Mar 04 19:42:39 vps-312889aa mox[34362]: l=print m="http listener" pkg=http name=internal kinds=account-http,admin-http address=[::1]:80
Mar 04 19:42:39 vps-312889aa mox[34362]: l=print m="http listener" pkg=http name=internal kinds=metrics-http address=127.0.0.1:8010
Mar 04 19:42:39 vps-312889aa mox[34362]: l=print m="http listener" pkg=http name=internal kinds=metrics-http address=[::1]:8010
Mar 04 19:42:39 vps-312889aa mox[34362]: l=debug m="autotls add hostname" pkg=autotls hostname=mail.sherief.fyi
Mar 04 19:42:39 vps-312889aa mox[34362]: l=print m="https listener" pkg=http name=public kinds=acme-tls-alpn01,autoconfig-https,mtasts-https address=51.222.27.213:443
Mar 04 19:42:39 vps-312889aa mox[34362]: l=print m="https listener" pkg=http name=public kinds=acme-tls-alpn01,autoconfig-https,mtasts-https address=[2607:5300:205:200::279f]:443
Mar 04 19:42:39 vps-312889aa mox[34362]: l=fatal m="https: listen" err="listen tcp6 [2607:5300:205:200::279f]:443: bind: cannot assign requested address" pkg=http addr=[2607:5300:205:200::279f]:443
Mar 04 19:42:39 vps-312889aa systemd[1]: mox.service: Main process exited, code=exited, status=1/FAILURE
Mar 04 19:42:39 vps-312889aa systemd[1]: mox.service: Failed with result 'exit-code'.

I also tried commenting out the ipv4 address and leaving the ipv6 only, but I got the same error.

mjl- commented 1 year ago

I don't normally see the error message bind: cannot assign requested address. Not being able to bind due to no permission is more common. Is the IPv6 address configured and working? I'm not getting ping responses back from your ipv6 address, but I do from your IPv4 address.

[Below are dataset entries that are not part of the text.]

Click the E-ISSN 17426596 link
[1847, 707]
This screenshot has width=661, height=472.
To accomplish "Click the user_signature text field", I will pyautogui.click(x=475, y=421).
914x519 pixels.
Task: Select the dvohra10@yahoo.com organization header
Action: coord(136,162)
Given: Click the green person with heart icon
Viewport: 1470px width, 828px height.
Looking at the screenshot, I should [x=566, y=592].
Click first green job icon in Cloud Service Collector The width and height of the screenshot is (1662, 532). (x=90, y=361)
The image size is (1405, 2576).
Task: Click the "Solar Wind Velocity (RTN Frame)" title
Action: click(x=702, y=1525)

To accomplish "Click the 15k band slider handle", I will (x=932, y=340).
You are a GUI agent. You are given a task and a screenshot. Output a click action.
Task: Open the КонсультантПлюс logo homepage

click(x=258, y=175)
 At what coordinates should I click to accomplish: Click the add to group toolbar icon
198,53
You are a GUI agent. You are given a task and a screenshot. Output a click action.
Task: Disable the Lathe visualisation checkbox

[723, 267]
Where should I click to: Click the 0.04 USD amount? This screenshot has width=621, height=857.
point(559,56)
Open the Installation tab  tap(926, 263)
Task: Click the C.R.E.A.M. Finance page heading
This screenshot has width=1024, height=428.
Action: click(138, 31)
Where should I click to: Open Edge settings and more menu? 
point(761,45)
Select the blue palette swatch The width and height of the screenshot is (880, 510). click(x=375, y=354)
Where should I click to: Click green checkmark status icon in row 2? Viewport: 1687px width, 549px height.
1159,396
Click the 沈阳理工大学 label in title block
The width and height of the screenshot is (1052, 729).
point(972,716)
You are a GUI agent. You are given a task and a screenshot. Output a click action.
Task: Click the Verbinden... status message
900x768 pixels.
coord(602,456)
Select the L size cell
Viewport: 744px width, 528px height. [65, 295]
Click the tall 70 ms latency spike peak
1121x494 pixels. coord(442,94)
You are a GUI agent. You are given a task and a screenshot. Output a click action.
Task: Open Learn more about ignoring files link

Or perhaps something is already listening on [::]:443? E.g. port 443 for all IPv6 addresses? On linux you can easily check this with netstat -ntulp and look for :::443.

Or could there be something in play that hides the ipv6 IP? Are you running this from the systemd service file? If so, could you try start outside systemd, by just running (as root) with "./mox serve" and see if that makes a difference? Mox.service should have RestrictAddressFamilies=AF_INET AF_INET6 AF_UNIX AF_NETLINK, perhaps the AF_INET6 is missing?

Or perhaps you're using docker?

sherief commented 1 year ago

ipv6 was misconfigured on my VPS. I fixed that and.. it worked! I now have my own email server, and the only point of friction was my misunderstanding of ipv6 configuration!

I am blown away. Thank you, this is amazing. I never thought I'd be able to pull this off with how little server administration I know.